The warm pool is the one feature that needs cross-invocation state, and it stays daemonless:

  • State file: ~/Library/Application Support/dcon/pool.json, a flock-guarded JSON file listing only the available pool members. Claiming a member pops one atomically, which is safe across concurrent processes.
  • Background work (boot / destroy / replenish) runs as detached (setsid) processes that outlive the CLI that spawned them. No long-running supervisor.
  • Leak safety: members are label-tagged dcon.pool=1, so any VM orphaned by a crash is reaped by dcon warm prune. If a claimed VM turns out to be already gone, the run transparently falls back to a cold boot.

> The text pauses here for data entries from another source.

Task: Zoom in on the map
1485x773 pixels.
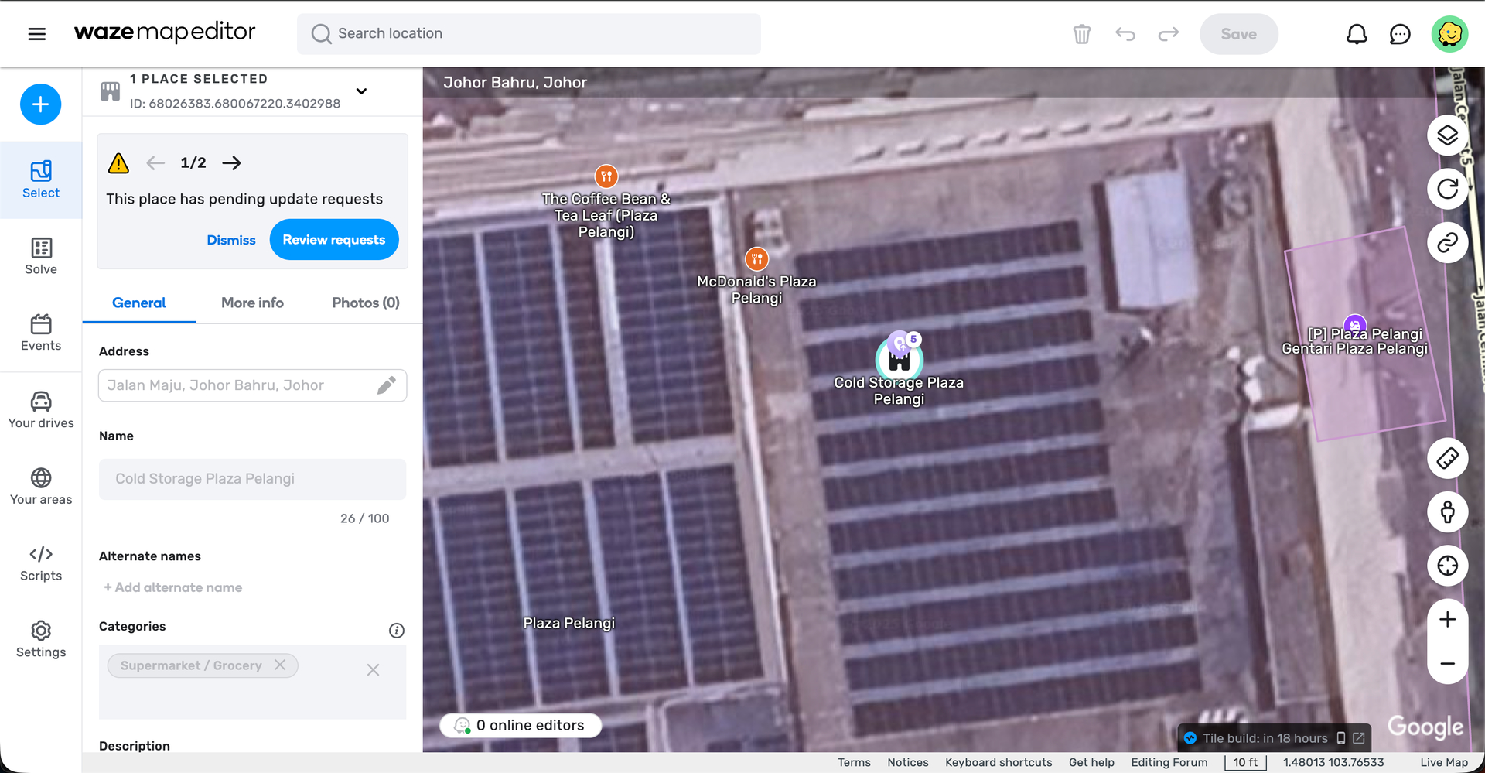Action: pyautogui.click(x=1447, y=620)
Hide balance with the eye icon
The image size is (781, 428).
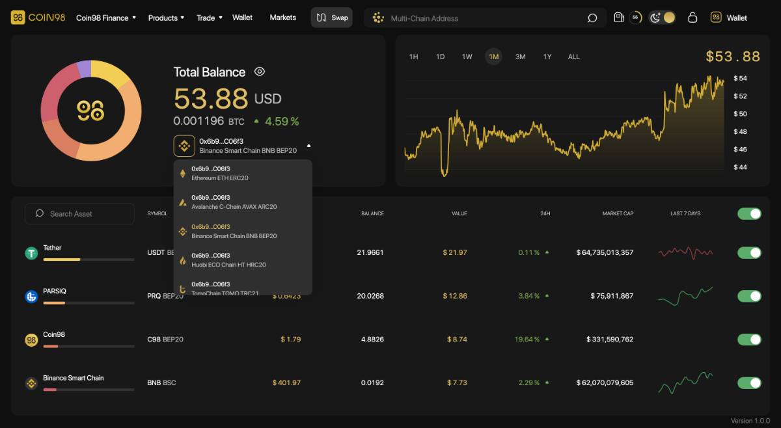tap(260, 72)
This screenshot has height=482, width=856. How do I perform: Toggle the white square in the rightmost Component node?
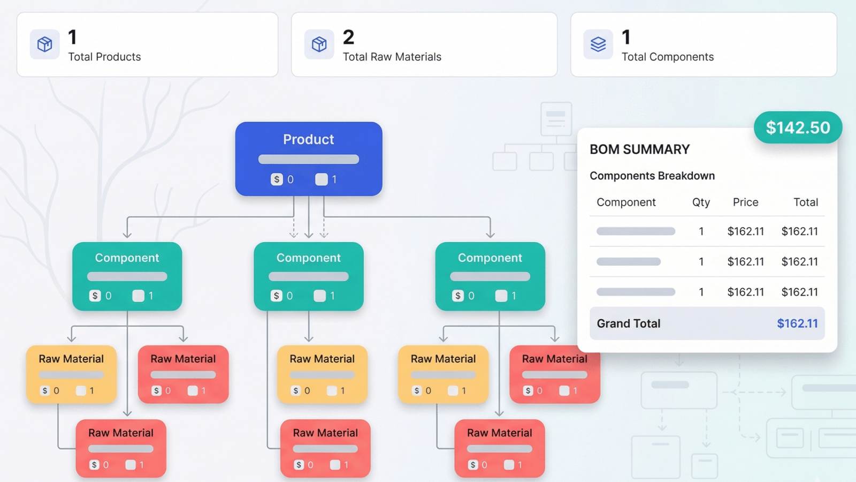pyautogui.click(x=501, y=296)
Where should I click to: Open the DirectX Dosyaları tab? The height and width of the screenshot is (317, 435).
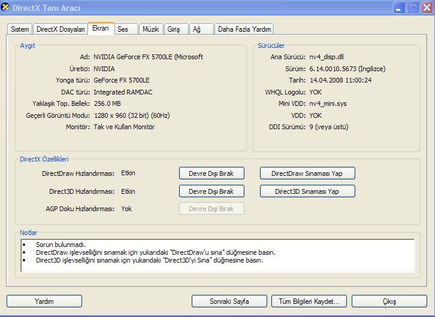[60, 29]
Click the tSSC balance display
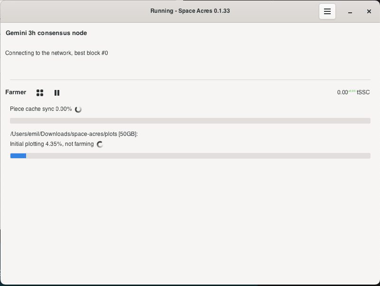The image size is (380, 286). (x=353, y=92)
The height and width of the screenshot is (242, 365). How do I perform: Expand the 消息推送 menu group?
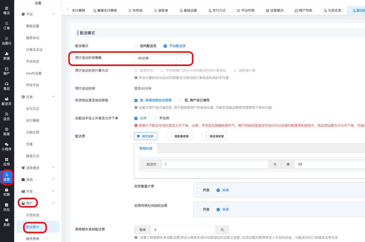(53, 168)
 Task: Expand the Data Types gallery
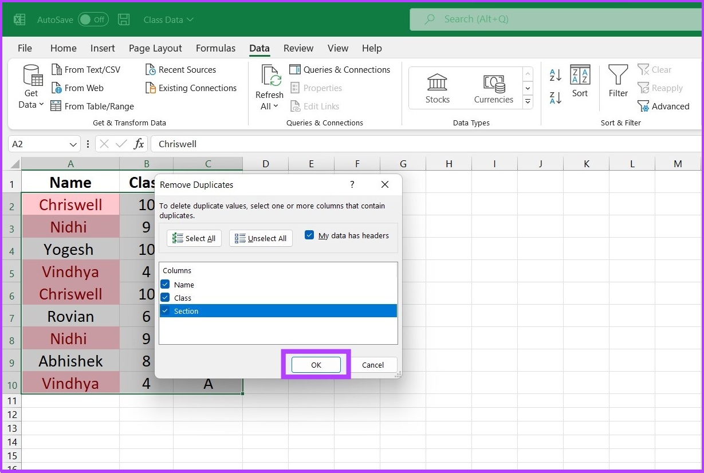pos(528,102)
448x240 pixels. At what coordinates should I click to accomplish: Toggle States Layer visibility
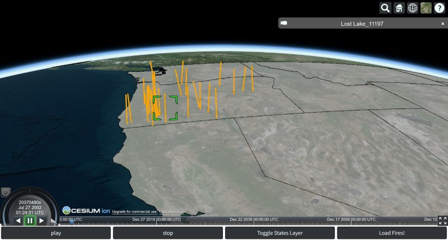[x=280, y=233]
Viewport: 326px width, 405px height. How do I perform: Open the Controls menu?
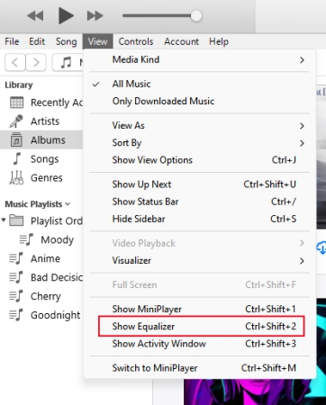(x=136, y=41)
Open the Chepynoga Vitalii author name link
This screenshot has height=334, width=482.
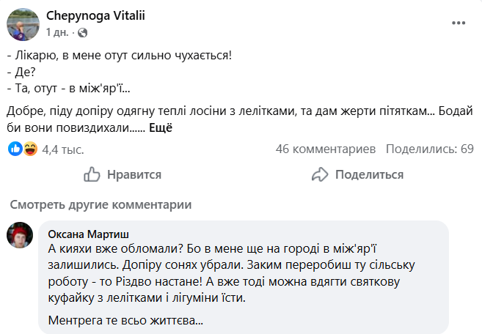[x=95, y=16]
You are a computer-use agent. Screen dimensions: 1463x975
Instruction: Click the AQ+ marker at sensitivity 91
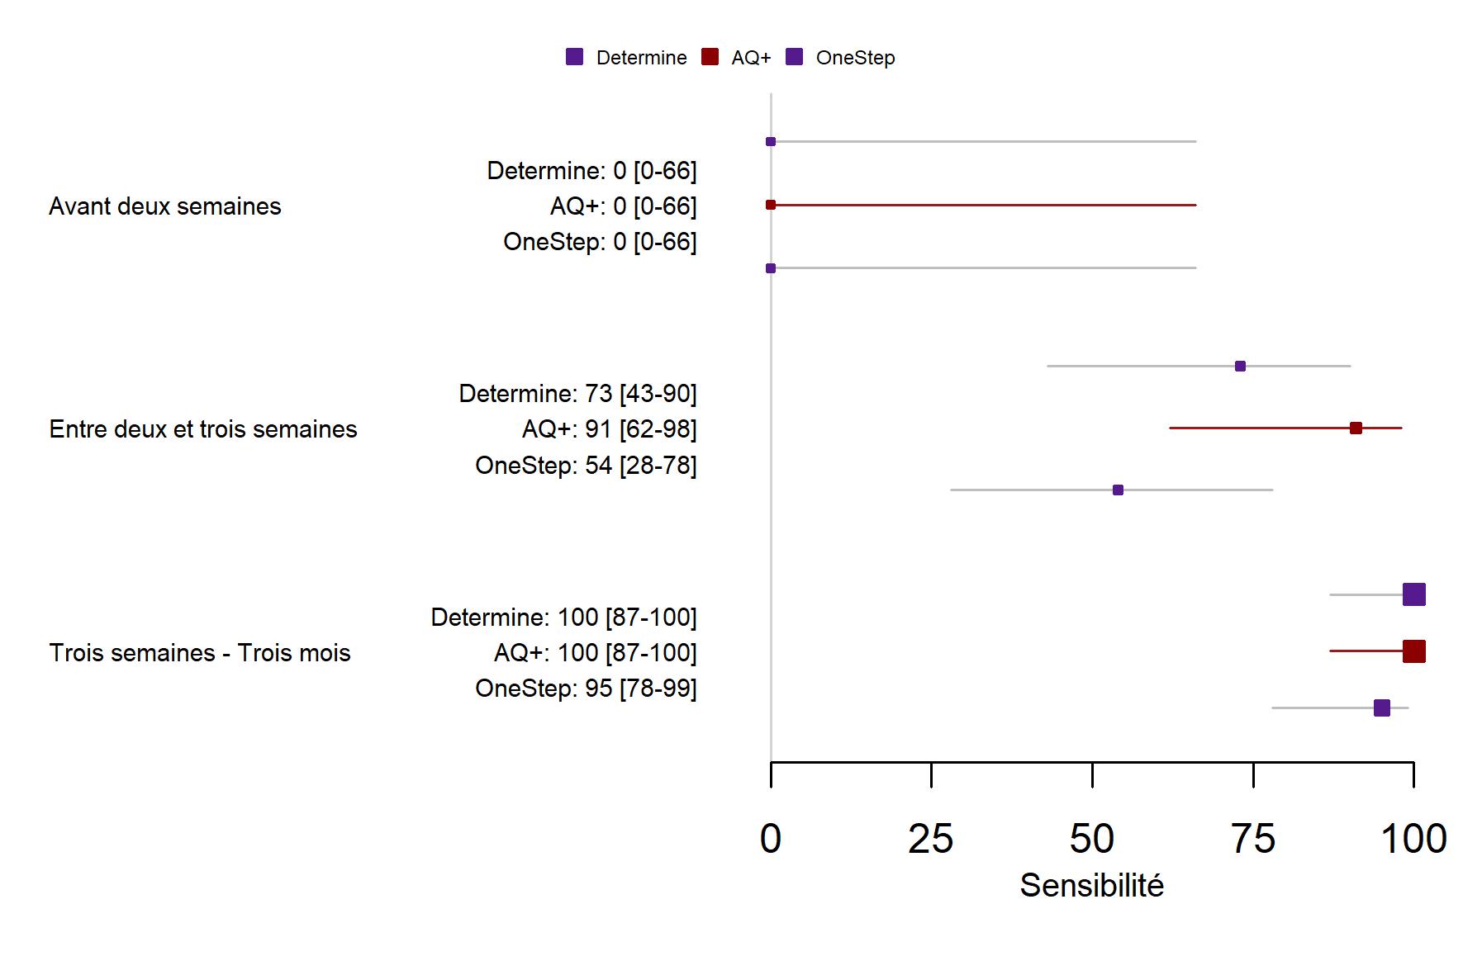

Note the two distinct app-support roots: dcon's own state lives under …/Application Support/dcon/, while Apple's backend state (kernels, etc., which doctor reads) lives under …/Application Support/com.apple.container/ via runtime.AppRoot().

Source layout

Path Responsibility
main.go entrypoint; wires up the cobra command tree
cmd/ one file per command group (run, compose.go, images.go, warm.go, doctor.go, …)
internal/runtime/ locate and drive the container binary (runtime.go)
internal/dockerfmt/ JSON models + Docker-style table/template rendering (ps/stats tables, --format)
internal/compose/ compose parser + service→container translation; Project.Levels() for dependency ordering
internal/pool/ the warm pool: state file, claim/replenish, eligibility
scripts/ install.sh, bump-version.sh, coverage, bench.sh
.github/workflows/ CI (test + coverage) and the tagged Release pipeline

runtime is the only package that knows how to invoke container; dockerfmt is the only package that knows Docker's output shapes; compose and pool are self-contained features built on those two primitives.

Development & releases

make build        # build ./dcon (version injected via ldflags)
make test         # go test ./...
make cover        # coverage summary
make bench        # dcon vs docker benchmark → scripts/bench-results.md
make vet fmt      # static checks + formatting

CI runs vet + race tests + coverage + a cross-build on every push/PR, and auto-refreshes the coverage badge on main. Coverage is currently ~45.8 %.

Cutting a release is one command:

scripts/bump-version.sh patch     # or: minor | major | vX.Y.Z

It tags and pushes. The Release workflow then builds darwin/arm64 + darwin/amd64 binaries, generates checksums and notes, and publishes a GitHub Release, which install.sh consumes for the curl … | bash one-liner.